Please collect each line from the listing below that contains the string "size", and copy those lines in full.
+++ Material for this exercise +++
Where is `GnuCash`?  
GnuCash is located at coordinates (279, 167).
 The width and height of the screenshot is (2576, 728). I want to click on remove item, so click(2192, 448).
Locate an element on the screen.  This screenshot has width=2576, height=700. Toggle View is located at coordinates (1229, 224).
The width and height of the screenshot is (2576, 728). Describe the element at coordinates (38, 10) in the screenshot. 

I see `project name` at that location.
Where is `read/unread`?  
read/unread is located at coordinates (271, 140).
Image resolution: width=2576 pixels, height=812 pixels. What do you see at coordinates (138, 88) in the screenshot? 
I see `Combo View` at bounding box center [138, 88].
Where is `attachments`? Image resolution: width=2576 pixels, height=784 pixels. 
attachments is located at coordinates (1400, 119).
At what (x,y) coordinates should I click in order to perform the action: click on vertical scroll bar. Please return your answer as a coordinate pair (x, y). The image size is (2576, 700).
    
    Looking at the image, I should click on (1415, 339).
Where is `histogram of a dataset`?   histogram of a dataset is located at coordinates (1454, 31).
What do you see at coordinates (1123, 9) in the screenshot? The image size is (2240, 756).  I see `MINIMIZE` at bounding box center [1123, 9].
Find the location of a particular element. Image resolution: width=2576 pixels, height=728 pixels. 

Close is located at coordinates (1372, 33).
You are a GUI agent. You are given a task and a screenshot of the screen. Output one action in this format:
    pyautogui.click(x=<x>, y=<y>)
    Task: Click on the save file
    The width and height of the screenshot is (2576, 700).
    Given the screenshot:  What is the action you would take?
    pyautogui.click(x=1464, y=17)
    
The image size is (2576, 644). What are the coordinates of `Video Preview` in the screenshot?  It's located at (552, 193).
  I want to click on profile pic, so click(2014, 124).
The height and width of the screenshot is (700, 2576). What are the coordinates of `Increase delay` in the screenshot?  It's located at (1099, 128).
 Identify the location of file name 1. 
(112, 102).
+++
§ Completed task:
At what (x,y) coordinates should I click in order to perform the action: click on vertical scroll bar. Please return your answer as a coordinate pair (x, y). The image size is (2576, 700).
What do you see at coordinates (1123, 9) in the screenshot? The image size is (2240, 756).  I see `MINIMIZE` at bounding box center [1123, 9].
The image size is (2576, 644). What are the coordinates of `Video Preview` in the screenshot?  It's located at (552, 193).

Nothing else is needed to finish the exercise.